Could glass displace (your fave) tweeter material?


I thought this was pretty interesting.  I do think we pay too much attention to tweeters and not enough to the mids but still I'm always fascinated by the innovation.  Seas has released a new tweeter using a glass dome, and incorporating new faceplate for very smooth off axis response, while maintaining the efficiency of a waveguide.  

I wouldn't be surprised if Joseph Audio was among the earliest adopters.  I understand the Kii range already uses them? 

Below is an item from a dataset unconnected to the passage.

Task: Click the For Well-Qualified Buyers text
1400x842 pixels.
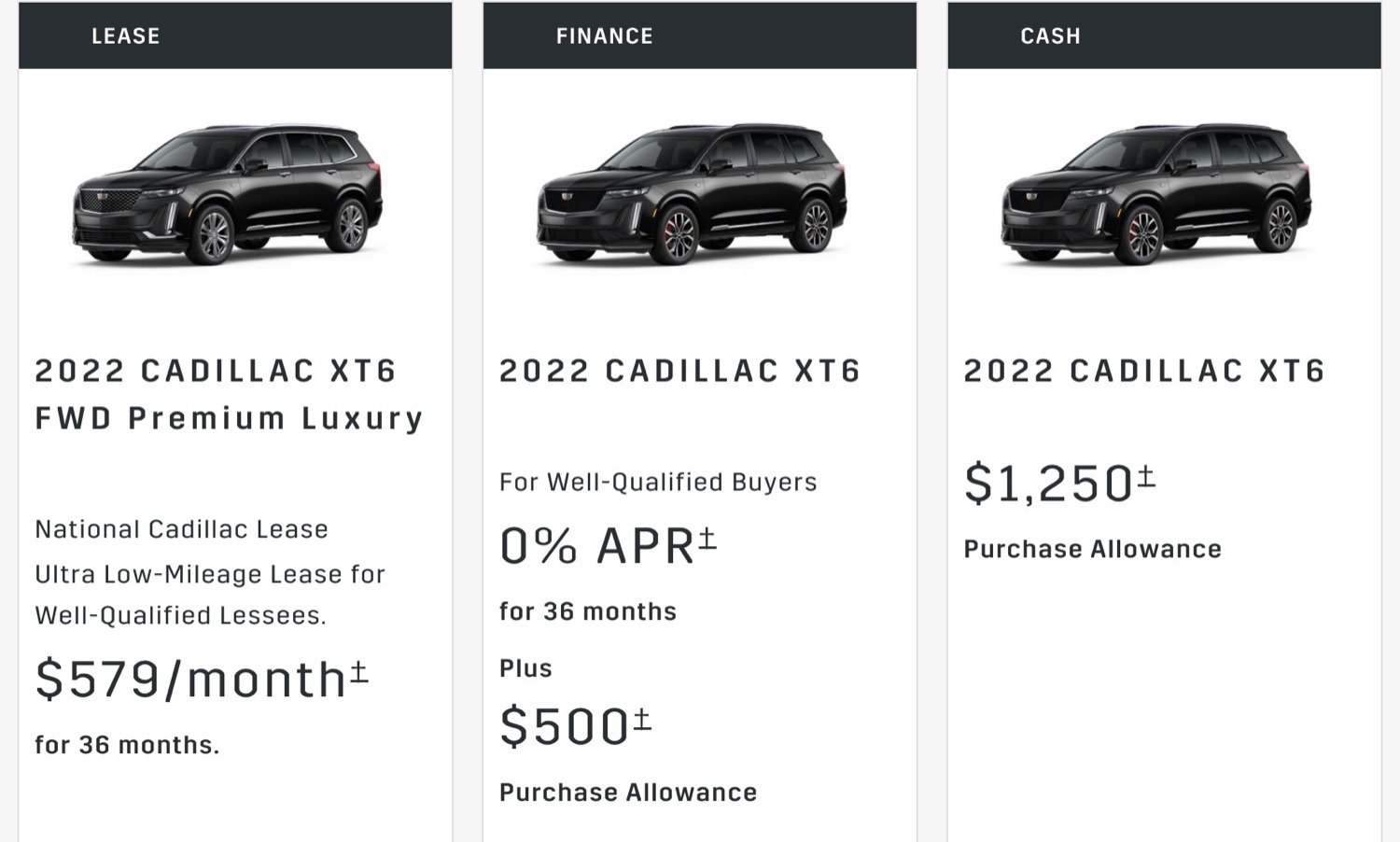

https://audioxpress.com/article/test-bench-seas-t27gl001-dxt-glass-dome-tweeter

erik_squires

While beryllium is dangerous and causes berylliouosis of the lung and other diseases,it's fine as long as you don't touch it or brake it. It is light weight and produces fast transients as momentum is mass x velocity. It pushes cone breakup out to > 20k hz beyond human hearing range so the distortion is not heard. This is why high end speaker manufactures use it. Textreme and like materials have been developed and thier modules is just behind beryllium. The new final speakers are made of such and yamaha de eloped thier own used in the ns5000 as I have the 1000 of the 80s that have beryllium mid and tweet.ps audio made thier mid and tweet ribbon out of textreme like material and it sou ds fantastic in my fr30.enjoy the music.

I was just thinking about the Yammies. One of the very rare uses of Be for a midrange.  

I’d be very curious to hear any experiments with glass mids.  

As mentioned, the Be tweeters have very high resonances, but so does glass and some other metal tweeters.  

 

We like our NS 5000's with ALL drivers made of monel coated zylon so much we will travel to Japan and buy NS-3000 and airlift them home in our luggage. Wife grew up in Japan and says it will be fun. We'll hit some great restaurants and drink delicious IPA. 

High end seduces with exotic tweeters not close to the material of their cone drivers hoping nobody askes about tonal uniformity across drivers. Planars are nice but they cannot match cones in bass.